WORK TO COMPLETE:
Output the part of the listing that opens with the line containing "Given: Open a new browser tab" and closes with the line containing "click(125, 11)" as a two-column CSV with the columns request and answer. Give one row for each request, putting its text and its answer each in a single quoted field with line breaks replaced by spaces.

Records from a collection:
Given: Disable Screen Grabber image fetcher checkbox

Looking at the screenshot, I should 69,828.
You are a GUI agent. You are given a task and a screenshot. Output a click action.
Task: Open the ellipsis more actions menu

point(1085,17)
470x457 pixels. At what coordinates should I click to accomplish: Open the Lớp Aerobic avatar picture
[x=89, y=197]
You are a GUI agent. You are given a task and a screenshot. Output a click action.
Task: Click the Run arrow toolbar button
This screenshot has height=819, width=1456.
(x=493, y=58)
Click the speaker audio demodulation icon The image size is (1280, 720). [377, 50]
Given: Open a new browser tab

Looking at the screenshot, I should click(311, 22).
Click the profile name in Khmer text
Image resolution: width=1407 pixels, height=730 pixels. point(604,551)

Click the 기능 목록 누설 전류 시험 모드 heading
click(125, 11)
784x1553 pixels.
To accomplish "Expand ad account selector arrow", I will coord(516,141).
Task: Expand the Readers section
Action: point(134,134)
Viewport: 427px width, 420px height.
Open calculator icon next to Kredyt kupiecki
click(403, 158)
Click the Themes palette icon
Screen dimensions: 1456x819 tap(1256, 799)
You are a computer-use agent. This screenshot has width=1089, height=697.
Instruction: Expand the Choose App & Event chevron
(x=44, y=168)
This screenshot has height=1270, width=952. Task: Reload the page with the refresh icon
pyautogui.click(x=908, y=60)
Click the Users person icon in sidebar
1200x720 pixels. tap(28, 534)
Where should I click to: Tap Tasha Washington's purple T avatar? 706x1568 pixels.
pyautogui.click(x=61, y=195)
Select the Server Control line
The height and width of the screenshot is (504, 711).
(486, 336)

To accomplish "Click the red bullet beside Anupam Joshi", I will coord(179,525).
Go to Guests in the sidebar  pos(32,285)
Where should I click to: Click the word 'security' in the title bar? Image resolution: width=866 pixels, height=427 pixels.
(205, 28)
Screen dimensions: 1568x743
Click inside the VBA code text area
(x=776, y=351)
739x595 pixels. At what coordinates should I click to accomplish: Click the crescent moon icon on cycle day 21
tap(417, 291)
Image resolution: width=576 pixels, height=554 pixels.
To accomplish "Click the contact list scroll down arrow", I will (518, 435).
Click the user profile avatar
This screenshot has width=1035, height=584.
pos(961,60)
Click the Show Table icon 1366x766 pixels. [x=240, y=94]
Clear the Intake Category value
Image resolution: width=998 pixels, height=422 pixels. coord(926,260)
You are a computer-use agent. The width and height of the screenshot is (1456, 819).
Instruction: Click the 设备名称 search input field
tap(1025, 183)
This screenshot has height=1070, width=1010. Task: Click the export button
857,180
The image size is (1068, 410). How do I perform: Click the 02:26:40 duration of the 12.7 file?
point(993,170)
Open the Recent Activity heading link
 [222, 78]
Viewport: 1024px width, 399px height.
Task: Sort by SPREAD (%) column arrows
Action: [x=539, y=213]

EXPECTED ANSWER:
request,answer
"Given: Open a new browser tab","Looking at the screenshot, I should click(311, 22)."
"Click the profile name in Khmer text","Image resolution: width=1407 pixels, height=730 pixels. point(604,551)"
"Click the 기능 목록 누설 전류 시험 모드 heading","click(125, 11)"